Records from a data collection
------------------------------------------------

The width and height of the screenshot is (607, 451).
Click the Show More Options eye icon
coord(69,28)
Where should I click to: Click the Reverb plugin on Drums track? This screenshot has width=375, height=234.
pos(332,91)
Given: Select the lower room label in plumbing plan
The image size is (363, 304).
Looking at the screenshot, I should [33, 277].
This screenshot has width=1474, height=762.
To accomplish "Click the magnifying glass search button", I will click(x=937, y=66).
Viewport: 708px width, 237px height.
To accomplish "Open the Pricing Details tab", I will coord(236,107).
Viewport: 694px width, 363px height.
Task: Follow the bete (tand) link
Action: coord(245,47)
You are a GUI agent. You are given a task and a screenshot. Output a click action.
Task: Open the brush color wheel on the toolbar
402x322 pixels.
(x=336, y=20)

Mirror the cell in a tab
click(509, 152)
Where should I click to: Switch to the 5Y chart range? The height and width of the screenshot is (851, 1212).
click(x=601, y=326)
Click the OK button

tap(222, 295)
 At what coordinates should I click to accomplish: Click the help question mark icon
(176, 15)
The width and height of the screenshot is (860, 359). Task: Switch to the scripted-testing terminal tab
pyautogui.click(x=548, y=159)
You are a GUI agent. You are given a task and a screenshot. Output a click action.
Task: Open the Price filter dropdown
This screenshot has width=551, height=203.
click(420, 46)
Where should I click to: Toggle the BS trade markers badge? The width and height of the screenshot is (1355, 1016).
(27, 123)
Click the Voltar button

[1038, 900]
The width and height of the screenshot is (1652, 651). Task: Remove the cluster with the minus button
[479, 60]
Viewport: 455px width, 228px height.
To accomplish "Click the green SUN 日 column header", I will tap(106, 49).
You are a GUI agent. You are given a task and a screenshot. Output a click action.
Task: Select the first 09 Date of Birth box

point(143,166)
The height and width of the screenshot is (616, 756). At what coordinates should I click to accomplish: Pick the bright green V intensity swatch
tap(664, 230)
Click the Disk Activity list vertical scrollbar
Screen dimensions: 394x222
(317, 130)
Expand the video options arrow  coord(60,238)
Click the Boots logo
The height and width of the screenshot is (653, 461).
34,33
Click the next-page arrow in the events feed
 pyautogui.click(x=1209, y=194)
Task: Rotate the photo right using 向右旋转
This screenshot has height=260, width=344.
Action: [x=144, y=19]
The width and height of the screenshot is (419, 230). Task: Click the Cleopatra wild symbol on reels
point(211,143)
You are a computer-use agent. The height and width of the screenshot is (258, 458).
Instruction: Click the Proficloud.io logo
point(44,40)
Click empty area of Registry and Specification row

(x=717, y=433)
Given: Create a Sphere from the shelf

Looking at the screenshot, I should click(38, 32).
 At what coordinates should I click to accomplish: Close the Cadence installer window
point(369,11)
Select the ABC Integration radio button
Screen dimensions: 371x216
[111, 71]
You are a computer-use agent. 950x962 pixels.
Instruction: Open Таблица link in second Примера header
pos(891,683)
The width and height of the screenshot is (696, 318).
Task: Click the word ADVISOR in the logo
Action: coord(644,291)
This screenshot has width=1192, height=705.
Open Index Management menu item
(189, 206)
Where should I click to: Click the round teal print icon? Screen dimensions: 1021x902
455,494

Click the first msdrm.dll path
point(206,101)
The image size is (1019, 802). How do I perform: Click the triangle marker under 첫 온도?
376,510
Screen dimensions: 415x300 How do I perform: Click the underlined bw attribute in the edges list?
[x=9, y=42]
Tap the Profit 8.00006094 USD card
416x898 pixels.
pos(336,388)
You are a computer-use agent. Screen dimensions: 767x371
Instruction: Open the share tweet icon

------------------------------------------------

• _Work required_
Reproduce the data above from its first line up to and including the line with "tap(222, 295)".

• _Task output_
The width and height of the screenshot is (607, 451).
Click the Show More Options eye icon
coord(69,28)
Where should I click to: Click the Reverb plugin on Drums track? This screenshot has width=375, height=234.
pos(332,91)
Given: Select the lower room label in plumbing plan
The image size is (363, 304).
Looking at the screenshot, I should [33, 277].
This screenshot has width=1474, height=762.
To accomplish "Click the magnifying glass search button", I will click(x=937, y=66).
Viewport: 708px width, 237px height.
To accomplish "Open the Pricing Details tab", I will coord(236,107).
Viewport: 694px width, 363px height.
Task: Follow the bete (tand) link
Action: coord(245,47)
You are a GUI agent. You are given a task and a screenshot. Output a click action.
Task: Open the brush color wheel on the toolbar
402x322 pixels.
(x=336, y=20)

Mirror the cell in a tab
click(509, 152)
Where should I click to: Switch to the 5Y chart range? The height and width of the screenshot is (851, 1212).
click(x=601, y=326)
Click the OK button

tap(222, 295)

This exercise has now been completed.